Section 6. Delivery by Federally Licensed Warehouses:

We are very concerned by recent reductions in the available storage capacity of delivery points for corn and soybean contracts traded on the Chicago Board of Trade (CBOT). In the absence of action by the membership of the CBOT to rectify this situation, it is necessary for other federally licensed warehouses to be allowed to make delivery on futures contracts with appropriate notice. We agree that this approach is not the most desirable situation and would support deletion of this provision if appropriate action is taken by the CBOT to ensure contract integrity.

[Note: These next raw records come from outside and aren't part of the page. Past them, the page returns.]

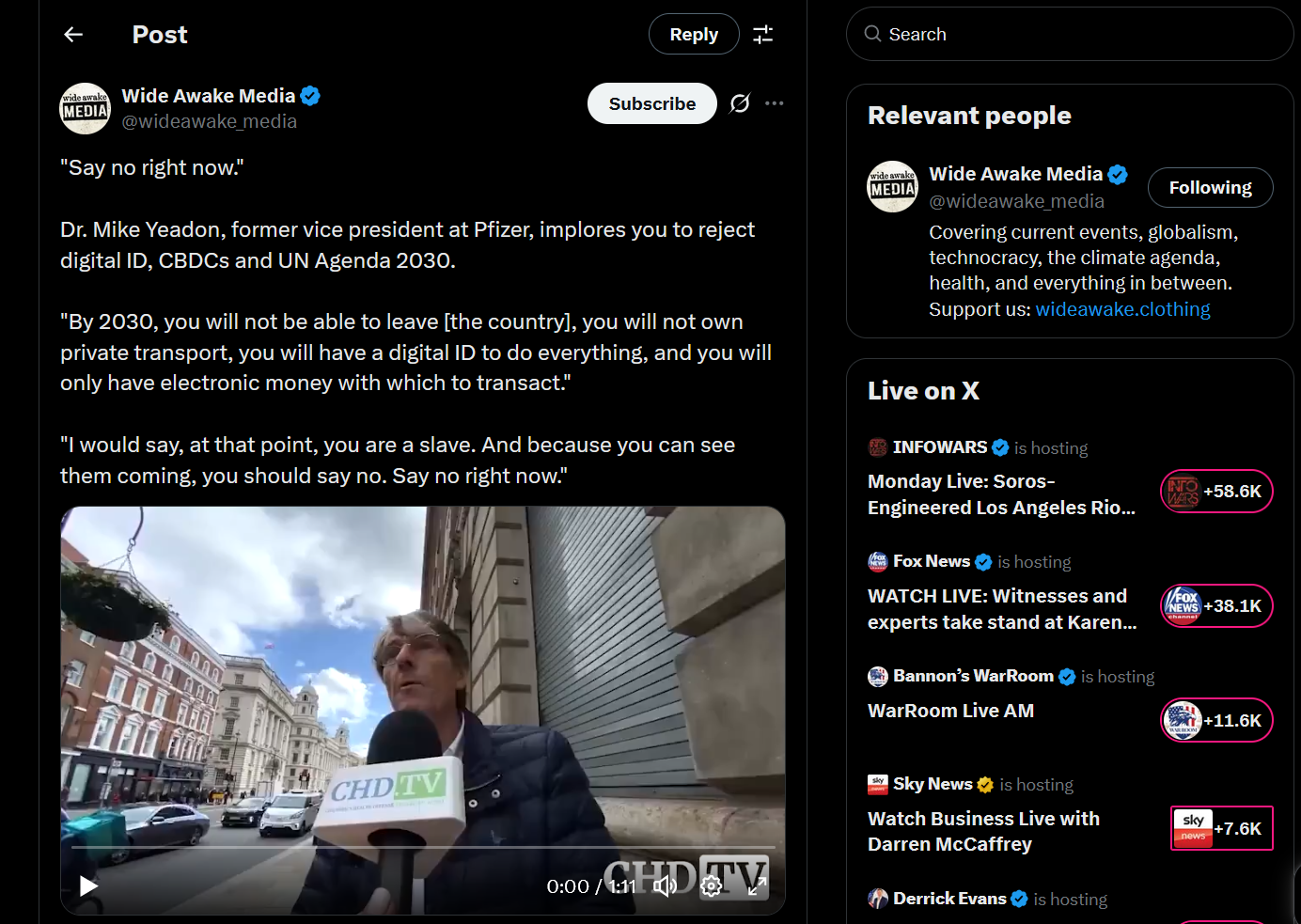Subscribe to Wide Awake Media

pos(652,103)
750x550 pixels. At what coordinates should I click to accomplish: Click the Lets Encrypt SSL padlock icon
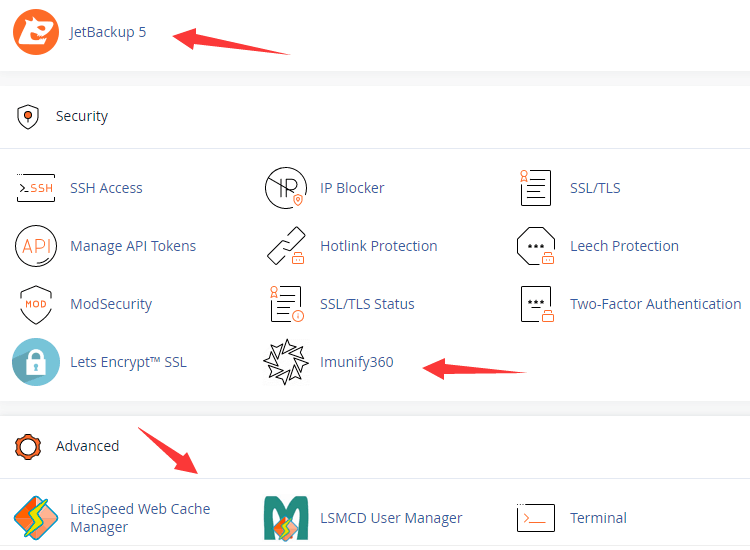pos(36,362)
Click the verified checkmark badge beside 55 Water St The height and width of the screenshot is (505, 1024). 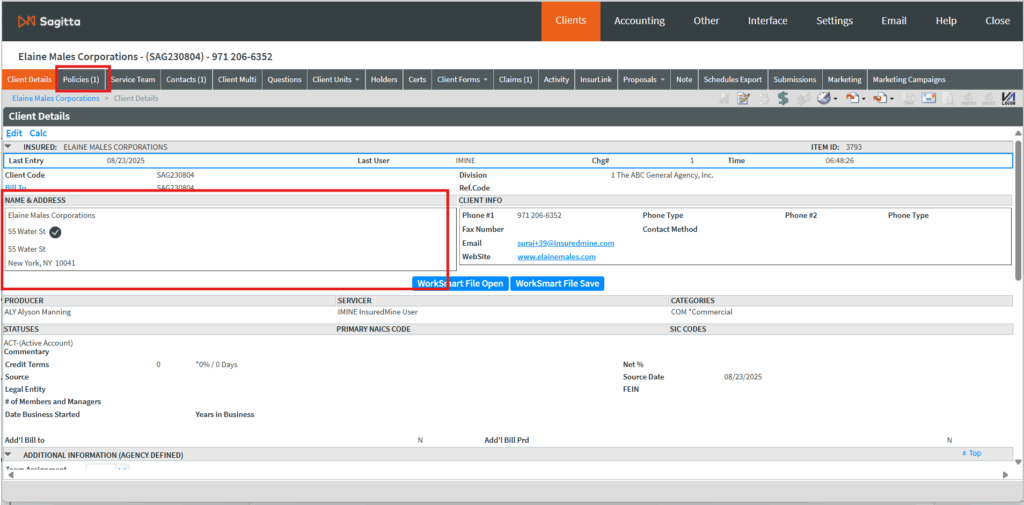coord(56,232)
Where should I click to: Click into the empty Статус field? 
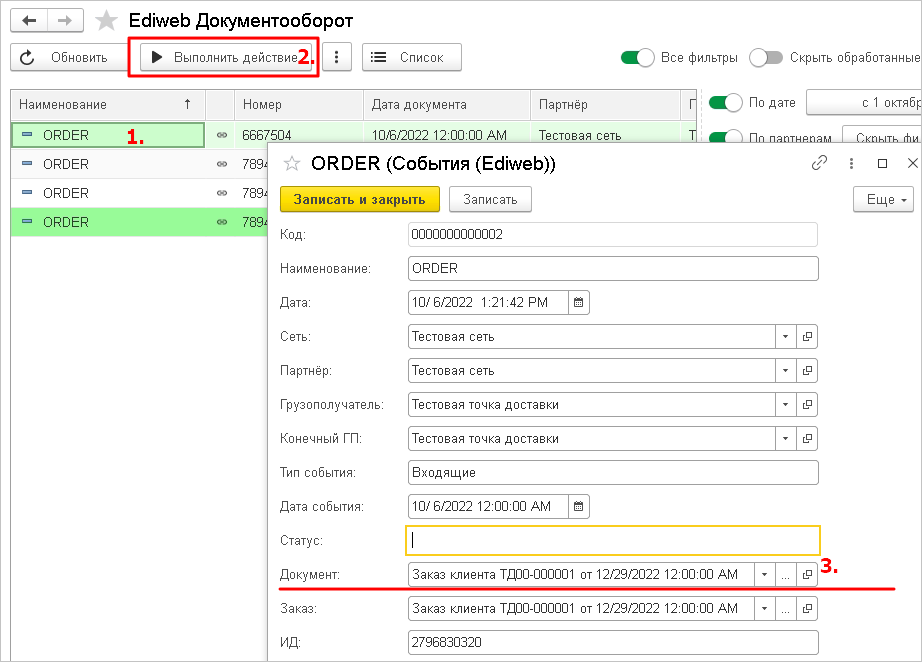[x=612, y=540]
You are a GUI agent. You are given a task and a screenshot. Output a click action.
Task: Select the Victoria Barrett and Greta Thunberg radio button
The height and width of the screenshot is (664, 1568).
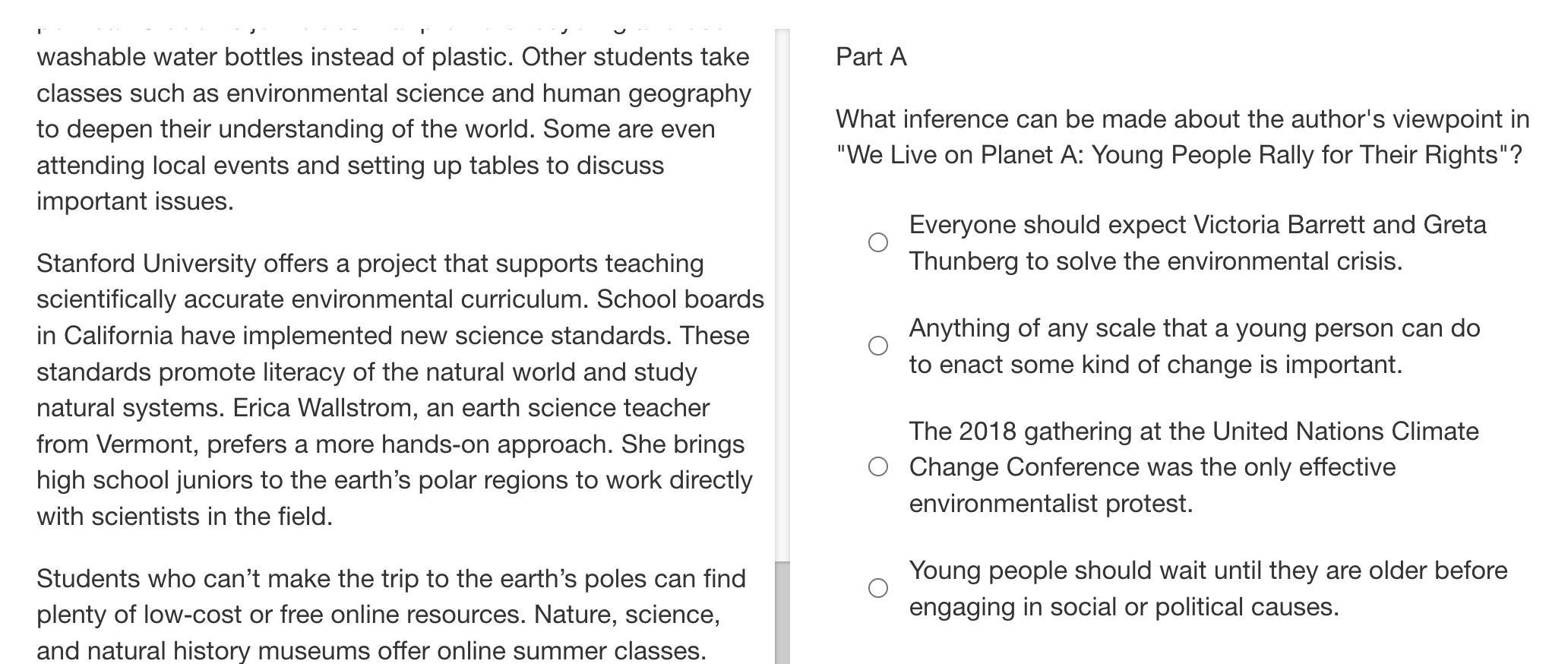pyautogui.click(x=877, y=242)

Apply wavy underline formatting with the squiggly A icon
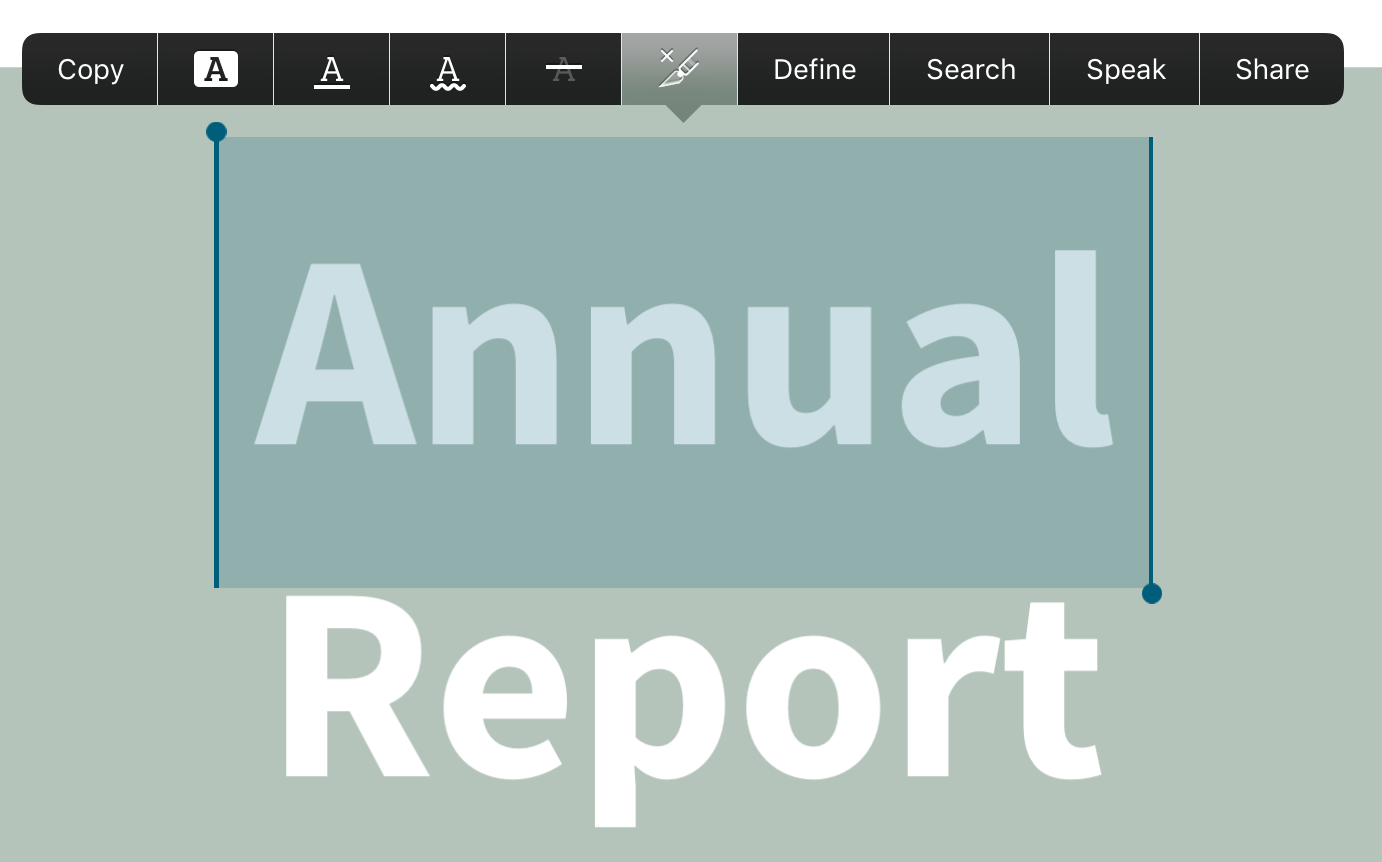tap(447, 69)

We believe that the delivery process should be structured in such a manner that it fosters orderly convergence of the futures and the cash markets at the time the futures contract expires. Convergence is the cornerstone of the grains futures market and should be the primary focus when considering any change in the delivery system. Delivery systems must be designed that retain this component of the futures market. If it is determined that the U.S. grain marketing system has become so decentralized that reliance on a few fixed-point delivery locations can no longer facilitate orderly markets and convergence, then we would urge the exchange to investigate cash settlement or other non-delivery settlement mechanisms.

Section 7. Submission of Rules to the Commission:

The changes proposed by this section have already been addressed by the regulatory streamlining undertaken by the exchange. The time limit imposed under this section would unduly restrict the ability of the CFTC to engage in proper review of certain exchange rules. This could undermine the integrity of the markets and lead to market disruptions.

Mr. Chairman, as I have indicated, we understand the difficulty in striking a balance between appropriate regulation of futures markets and the autonomy necessary to be innovative. We look forward to working with you and other members of the committee to ensure that S. 257 maintains the appropriate balance.